Como o tribunal analisou os descontos indevidos na aposentadoria?
Ao identificar valores desconhecidos sendo subtraídos mensalmente de seu benefício, a consumidora buscou esclarecimentos e, diante da ausência de solução extrajudicial, acionou o Poder Judiciário. A discussão principal girou em torno da falta de comprovação de consentimento para a contratação e da responsabilidade da instituição que promoveu os débitos.
No processo analisado, o Centro de Estudos dos Benefícios dos Aposentados e Pensionista (Cebap) alegou regularidade na contratação, mas não conseguiu demonstrar autorização expressa da aposentada. A ausência de contrato assinado ou gravação de voz clara pesou contra a empresa, levando à conclusão de que os descontos eram ilegais e violavam normas do Código de Defesa do Consumidor.
Por que o dano moral foi reconhecido nos descontos indevidos?
Em primeira instância, a Justiça determinou o fim imediato das cobranças e a devolução dos valores, mas entendeu não estarem configurados danos morais. A aposentada recorreu ao Tribunal de Justiça do Ceará (TJCE), que reavaliou o impacto dos descontos sobre sua renda de subsistência.
Ao julgar o recurso, o relator destacou que a retirada de quantias de benefício previdenciário sem anuência da titular afronta a dignidade da pessoa idosa. Aplicou-se o entendimento de dano moral presumido, dispensando prova de sofrimento concreto, pois a própria conduta ilícita já é considerada gravíssima e atinge a esfera existencial da vítima.
Como foi fixada a indenização por danos morais?
Os magistrados ressaltaram que o aposentado é parte vulnerável na relação de consumo, sobretudo em contratações por telefone ou padronizadas. Também consignaram que não há obrigação de tentativa prévia de solução administrativa antes de acionar o Judiciário, garantindo amplo acesso à Justiça.
O valor arbitrado a título de reparação moral foi de R$ 5.000,00, fixado com base em critérios de razoabilidade e proporcionalidade. Segundo o tribunal, o montante é suficiente para reprovar a conduta e compensar o abalo, sem gerar enriquecimento sem causa, alinhando-se a precedentes em casos semelhantes.
Quais valores a aposentada deve receber de volta?
Além da compensação moral, o TJCE manteve a obrigação de devolver as parcelas descontadas da conta da idosa, com atualização monetária. A decisão estabeleceu uma data de corte em março de 2021, definindo regimes distintos de restituição conforme o período dos débitos.
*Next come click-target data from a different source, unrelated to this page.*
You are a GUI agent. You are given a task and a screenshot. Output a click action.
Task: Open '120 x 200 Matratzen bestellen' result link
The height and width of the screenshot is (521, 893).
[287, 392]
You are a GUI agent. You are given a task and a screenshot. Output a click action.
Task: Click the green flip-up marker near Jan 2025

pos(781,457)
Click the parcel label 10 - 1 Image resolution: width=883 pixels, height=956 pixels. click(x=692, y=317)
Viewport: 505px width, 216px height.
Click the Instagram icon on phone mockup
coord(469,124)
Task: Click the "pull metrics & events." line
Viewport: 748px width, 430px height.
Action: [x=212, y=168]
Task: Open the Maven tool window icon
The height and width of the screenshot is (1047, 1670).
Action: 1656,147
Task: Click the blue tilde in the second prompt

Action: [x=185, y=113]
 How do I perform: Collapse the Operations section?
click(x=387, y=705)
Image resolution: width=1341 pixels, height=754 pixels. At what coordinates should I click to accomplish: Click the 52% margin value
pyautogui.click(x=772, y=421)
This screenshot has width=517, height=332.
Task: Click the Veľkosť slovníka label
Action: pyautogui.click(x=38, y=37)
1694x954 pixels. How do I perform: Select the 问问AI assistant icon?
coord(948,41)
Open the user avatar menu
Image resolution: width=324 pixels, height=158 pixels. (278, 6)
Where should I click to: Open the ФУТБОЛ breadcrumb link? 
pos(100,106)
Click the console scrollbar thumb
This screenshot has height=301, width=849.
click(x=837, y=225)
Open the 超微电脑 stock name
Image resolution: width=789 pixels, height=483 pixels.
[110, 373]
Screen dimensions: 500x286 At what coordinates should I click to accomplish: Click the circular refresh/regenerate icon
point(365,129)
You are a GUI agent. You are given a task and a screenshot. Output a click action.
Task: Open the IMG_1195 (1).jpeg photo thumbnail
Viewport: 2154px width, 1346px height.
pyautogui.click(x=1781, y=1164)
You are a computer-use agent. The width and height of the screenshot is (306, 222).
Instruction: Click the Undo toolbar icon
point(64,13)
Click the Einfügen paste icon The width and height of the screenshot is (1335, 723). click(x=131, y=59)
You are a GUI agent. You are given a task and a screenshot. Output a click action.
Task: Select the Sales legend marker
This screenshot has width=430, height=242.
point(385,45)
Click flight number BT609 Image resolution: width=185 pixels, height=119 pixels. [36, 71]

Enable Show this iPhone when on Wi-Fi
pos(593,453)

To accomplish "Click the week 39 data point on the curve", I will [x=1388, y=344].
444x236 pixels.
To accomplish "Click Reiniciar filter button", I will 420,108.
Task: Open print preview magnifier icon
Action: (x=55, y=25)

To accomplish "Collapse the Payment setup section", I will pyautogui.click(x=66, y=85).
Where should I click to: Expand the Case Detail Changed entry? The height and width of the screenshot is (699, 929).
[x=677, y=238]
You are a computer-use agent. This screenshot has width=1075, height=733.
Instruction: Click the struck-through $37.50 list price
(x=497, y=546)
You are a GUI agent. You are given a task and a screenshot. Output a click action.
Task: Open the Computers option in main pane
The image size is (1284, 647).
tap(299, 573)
Esse formato de cálculo decorre do artigo 42, parágrafo único, do Código de Defesa do Consumidor, que prevê devolução em dobro quando há cobrança indevida sem engano justificável. Assim, a aposentada recupera mais do que perdeu, como forma de desestimular práticas abusivas e reiteradas.
- Restituição simples: valores descontados até março de 2021 devolvidos uma única vez, com correção e juros.
- Restituição em dobro: valores descontados a partir de abril de 2021 ressarcidos em dobro, também com atualização legal.
Como os idosos podem se proteger de cobranças indevidas?
O caso julgado no Ceará evidencia a importância de monitorar constantemente o benefício previdenciário. Especialistas orientam que aposentados e pensionistas consultem com frequência o extrato de pagamento disponível nos canais oficiais do Governo Federal, como o portal e o aplicativo Meu INSS.
Entre as medidas de prevenção mais citadas, destacam-se o bloqueio de empréstimos e consignados, a verificação periódica de extratos e a guarda de documentos. Em caso de erro, recomenda-se registrar protocolos de atendimento, cópias de extratos bancários e reclamações formais, além de buscar orientação jurídica quando a instituição se recusar a encerrar as cobranças.
Qual é o impacto dessa decisão sobre descontos indevidos na aposentadoria?
A sentença da 2ª Câmara de Direito Privado do TJCE reforça a proteção do consumidor idoso diante do uso indevido de dados pessoais e bancários. Ao reconhecer a ilegalidade dos descontos e determinar ressarcimento com diferentes modalidades de restituição, o tribunal reafirma a aplicação do Código de Defesa do Consumidor em operações com associações e entidades voltadas a aposentados.
O posicionamento contribui para preservar o chamado “mínimo existencial”, valor necessário à subsistência digna, e coibir práticas abusivas. A atuação firme do Judiciário funciona como barreira relevante contra golpes que ainda atingem aposentados e pensionistas em todo o país, fortalecendo a segurança jurídica e a confiança nas instituições.